Can someone explain what it means to be "empty?"
 
My ex's friends have told me that he goes on and on about how much he misses me when we would be apart and how unhappy he is. But of course they didn't see the guy that stormed off in anger when something didn't go his way or whatever the case was at the time.

I told my counselor this and said it didn't make sense.

He said that he thought I kept my ex from feeling "empty."

Did he mean this in a narcissist supply kind of way? Or in a addict not feeling empty kind of way?

I've been trying to understand what that means exactly. Does anyone have any light they can shed on that?

suki44883 11-14-2010 03:39 PM

I don't know unless he meant that having you around is someone for your ex to interact with, even when it's in a negative way. If no one is around for him argue with or whatever, he's kind of adrift. That's about all I can think of.

Freedom1990 11-14-2010 03:45 PM

I spent a great deal of my life with an emptiness inside. I tried to fill that emptiness with drugs, alcohol, men, and sex.

They were all temporary fixes at best.

What I didn't realize was that emptiness was a God-shaped hole.

Recovery has put me in touch with spirituality, and that hole has been filled.

I no longer have that emptiness inside. :)

goldengirl3 11-14-2010 04:25 PM


I don't know unless he meant that having you around is someone for your ex to interact with, even when it's in a negative way. If no one is around for him argue with or whatever, he's kind of adrift. That's about all I can think of.
Ahh. Interesting. Hadn't thought of that.
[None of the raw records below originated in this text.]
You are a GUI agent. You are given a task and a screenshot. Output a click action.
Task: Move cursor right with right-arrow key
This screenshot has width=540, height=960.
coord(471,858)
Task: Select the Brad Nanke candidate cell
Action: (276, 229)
goldengirl3 11-14-2010 04:26 PM

Is empty just another word for bored? Or does it have more meaning than that?

Freedom1990 11-14-2010 04:35 PM

For me, it wasn't even close to boredom.

It was like a cold wind blowing through this huge hole in me.

I can't think of a better way to describe it.

Seren 11-14-2010 04:40 PM

Hmmm....maybe without alcohol and without you, he's just left sitting by himself. By himself, afraid to be with his own thoughts and feelings because he has smashed them down for sooooo long. Now he is alone with himself (empty) until he learns to deal with all those emotions that come rushing back....??

Just a thought. Sorry, best I could do :-)

Hugs, HG

fourmaggie 11-14-2010 04:43 PM


Originally Posted by hydrogirl (Post 2767737)
Hmmm....maybe without alcohol and without you, he's just left sitting by himself. By himself, afraid to be with his own thoughts and feelings because he has smashed them down for sooooo long. Now he is alone with himself (empty) until he learns to deal with all those emotions that come rushing back....??

ooh i think you hit the nail on the head with this one...i think and agree this is what he is trying to say....:lightbulb moment

wicked 11-14-2010 05:00 PM

When I felt empty, I felt detached from the world, as if I wasnt connected to the world.
I had no "weight" to keep me from floating away from reality.
When I could drink or do drugs, I could stop feeling that complete negative space and feel like I was attached to the ground.
Oh my, I dont think I described it well. Maybe I am describing depression.
The two were so intermixed and intermingled in me.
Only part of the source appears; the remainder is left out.